I was able to boot with it and tried repair, but haven't been able to as yet.
Most threads with ntoskrnl problems recommend using bootrec and a couple of other programs through the Command Prompt option. '
I have tried doing
bootrec /rebuildbcd, (get 0 installations found),
then rebooting with the computer's hard drive only to get back to the blue error screen.
I have exported the bcd and renamed it after removing the hidden, system and readonly attributes.
Then I rebuilt the bcd, but after rebooting I still have the blue error screen.
chkdsk of C: and D: come back clear.
If I can come up with a way to fix ntoskrnl.exe, then that would be great.
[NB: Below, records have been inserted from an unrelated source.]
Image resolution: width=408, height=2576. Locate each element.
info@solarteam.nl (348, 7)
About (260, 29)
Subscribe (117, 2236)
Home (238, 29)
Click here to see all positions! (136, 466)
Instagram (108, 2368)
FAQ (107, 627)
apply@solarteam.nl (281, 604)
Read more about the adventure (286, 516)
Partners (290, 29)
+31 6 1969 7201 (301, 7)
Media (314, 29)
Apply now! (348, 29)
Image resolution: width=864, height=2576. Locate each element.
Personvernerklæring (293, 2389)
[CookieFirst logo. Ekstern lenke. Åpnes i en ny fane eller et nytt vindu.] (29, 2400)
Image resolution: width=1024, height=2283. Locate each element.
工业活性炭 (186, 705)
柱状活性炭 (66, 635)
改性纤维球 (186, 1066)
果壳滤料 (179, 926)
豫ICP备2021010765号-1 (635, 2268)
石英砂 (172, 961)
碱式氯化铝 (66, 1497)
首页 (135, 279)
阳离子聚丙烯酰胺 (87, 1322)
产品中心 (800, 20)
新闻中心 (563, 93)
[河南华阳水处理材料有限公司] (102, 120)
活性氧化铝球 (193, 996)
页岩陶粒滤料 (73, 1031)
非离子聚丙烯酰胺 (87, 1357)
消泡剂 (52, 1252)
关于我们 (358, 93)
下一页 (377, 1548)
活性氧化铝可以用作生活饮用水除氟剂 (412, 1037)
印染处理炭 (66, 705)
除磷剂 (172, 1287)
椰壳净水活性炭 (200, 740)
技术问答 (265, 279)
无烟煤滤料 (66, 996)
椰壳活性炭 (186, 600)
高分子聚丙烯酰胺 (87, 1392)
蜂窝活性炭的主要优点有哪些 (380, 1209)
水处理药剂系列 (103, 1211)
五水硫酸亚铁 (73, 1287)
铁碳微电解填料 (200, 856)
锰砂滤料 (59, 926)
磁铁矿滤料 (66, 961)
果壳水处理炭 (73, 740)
Could I use my laptop copy of it? It is Windows 10 64 bit as well...
What about a copy from some else's desktop (say, a more powerful Pavilion).
Grasping at straws here but I don't want to lose my data or have to install Windows 10 if I can help it.
04-20-2017 10:12 AM
> I don't want to lose my data or have to install Windows 10 if I can help it.
It is good that CHKDSK reports no problem.
This suggests that the files on your disk-drive are OK, even though the (few) files that are necessary to boot into Windows are somehow corrupted.
So, if it were my computer, I would buy a new disk-drive, and install Windows onto it.
[Having a new disk-drive to replace a possibly out-of-warranty disk-drive is a good thing.]
Then, I would attach the current disk-drive as a "slave" disk-drive, and copy all the personal files/bookmarks onto the new disk-drive.
Depending on the total size of the personal files, the new disk-drive might be a SSD (solid state device), rather than a "spinning" disk-drive.